Discussion – Investigation of Single Thread CPU “Thoughput/cycle”

Investigation of “Throughput/Cycle” for Client CPUs

Introduction

In the early days of computing, the computational capability of a microprocessor was often described using IPC (instructions per cycle), which measures how many instructions a processor can complete in a single clock cycle. Early client processors were single-issue, meaning they could issue at most one instruction per cycle. As a result, IPC was capped at 1, and in practice was frequently lower due to pipeline stalls, branch penalties, and memory latency.

This limitation changed with the introduction of superscalar processors, such as the Intel Pentium, which were capable of issuing multiple instructions per cycle under favorable conditions.

An intuitive way to understand this is to imagine an assembly line that, at best, can produce one widget per second.

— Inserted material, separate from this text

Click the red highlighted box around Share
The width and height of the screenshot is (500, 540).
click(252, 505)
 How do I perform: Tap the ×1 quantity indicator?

As long as every stage of the line operates perfectly—without errors or interruptions—the throughput remains one widget per second. Any disruption at any stage, however, reduces the effective throughput below this theoretical maximum.

The Pentium represented a major breakthrough because, under certain conditions—specifically when two instructions could be executed simultaneously while remaining in program order—it could achieve more than one instruction per cycle. Extending the analogy, this is similar to adding a second assembly line: even if one of the lines experiences frequent errors, the system can still produce more than one widget per second overall.

The P6 architecture (Pentium Pro) extended this concept further by increasing the number of execution “assembly lines” (making the core wider) and introducing out-of-order execution. This allowed steps in the assembly process to be performed in a different order than originally specified, as long as the final result remained correct. By dynamically reordering work, all assembly lines could be kept more fully occupied, increasing overall throughput.

As processor cores became wider over time and out-of-order execution grew more sophisticated, the concept of IPC alone became increasingly inadequate as a measure of performance. A more useful way to describe compute efficiency is throughput per cycle—that is, how much useful work the CPU, along with its memory subsystem and supporting components, can perform per clock cycle when running real applications.

Purpose

The purpose of this investigation is to compare the single-threaded (ST) throughput per cycle of modern client processors running 64-bit Windows, using standardized benchmark workloads as a proxy for real-world application performance.

Benchmarks

The following four benchmarks were selected to determine a throughput-per-cycle metric for the tested processors. Each benchmark was chosen because it emphasizes different aspects of single-threaded CPU behavior, providing a more representative measure of overall compute efficiency than any single test alone. Of course, no benchmark is perfect but I have found these benchmarks to be precise (return ~same scores run-after-run) and ubiquitous, which is nice because we have a “gut” feeling about how they translate to our use cases. The most important aspect of this investigation is getting consistent results.

The benchmarks used in this investigation are:

Geekbench 6.5 (Single-Thread)
Geekbench 6 was selected because it represents a broad mix of real-world workloads, including integer, floating-point, and memory-related tasks. Its short, diverse subtests make it a useful proxy for general application responsiveness and front-end efficiency.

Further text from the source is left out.